For several lifetimes, it was said of anything and almost everything that it was “the greatest invention since the wheel.” Finally some anonymous hero, tiring of the wheel, called an innovation “the greatest invention since sliced bread.” Exit wheel, enter sliced bread and that’s where the needle has stuck.
“That’s how the ball bounces” has been followed by “That’s how the cookie crumbles” and “That’s how the mop flops.” Theme and two variations: bouncing ball, crumbling cookie, flopping mop. A faint fanfare.
While you are drinking a cup of coffee you can come up with alternatives, vivid and congenial to the tongue, to all those cliches. Then why don’t we do so in our writing and editing? Well, that’s the insidious thing about cliches.

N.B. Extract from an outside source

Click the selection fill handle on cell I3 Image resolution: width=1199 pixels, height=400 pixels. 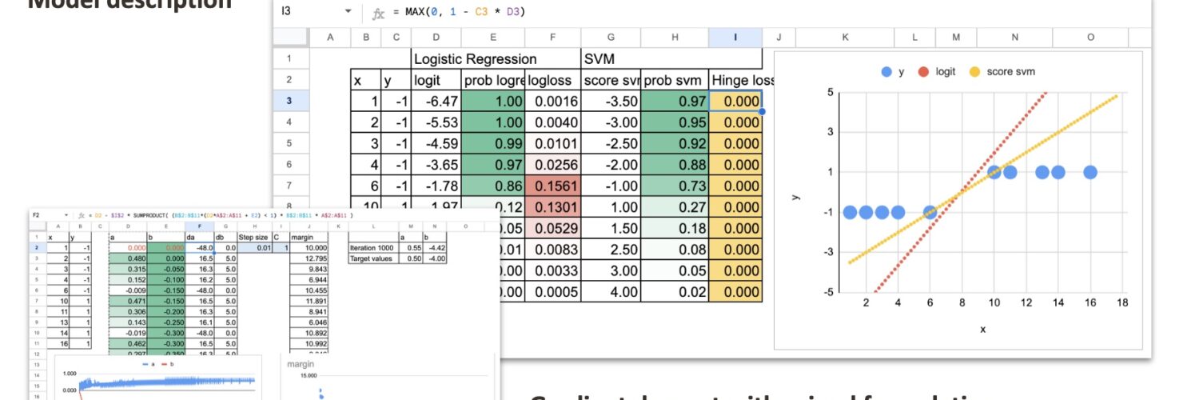[x=762, y=111]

They’re habit forming. They’re sticky. We can disengage ourselves from them, but it requires effort. Which is another way of saying: We’re too lazy.

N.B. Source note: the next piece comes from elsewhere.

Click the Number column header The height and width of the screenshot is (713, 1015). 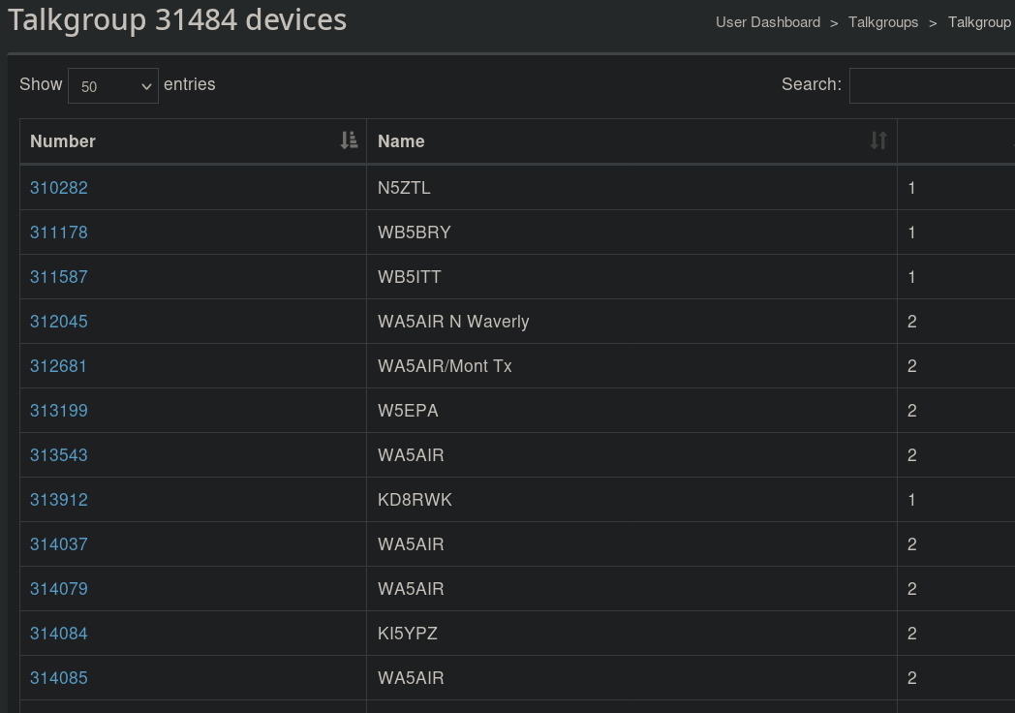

Cliches do offer one plausible advantage. If they lead to lazy writing, it’s easy writing, which makes for easy (and lazy) reading. Cliches can hardly be misunderstood, so the communication is clear. But while adding to clarity, they subtract from the second element of impact. No phrase the reader has seen and heard hundreds of times can dent ears or dazzle eyes.
There are other drawbacks. Cliches can become encrusted in prose usage, surfacing only to fall ludicrously short of their targets.
“This atom bomb—it’s dynamite!” whispered an awe-stricken radio commentator after Hiroshima. The “mile-a-minute clip” still occasionally pops up in an age in which everything but Congress moves faster than that.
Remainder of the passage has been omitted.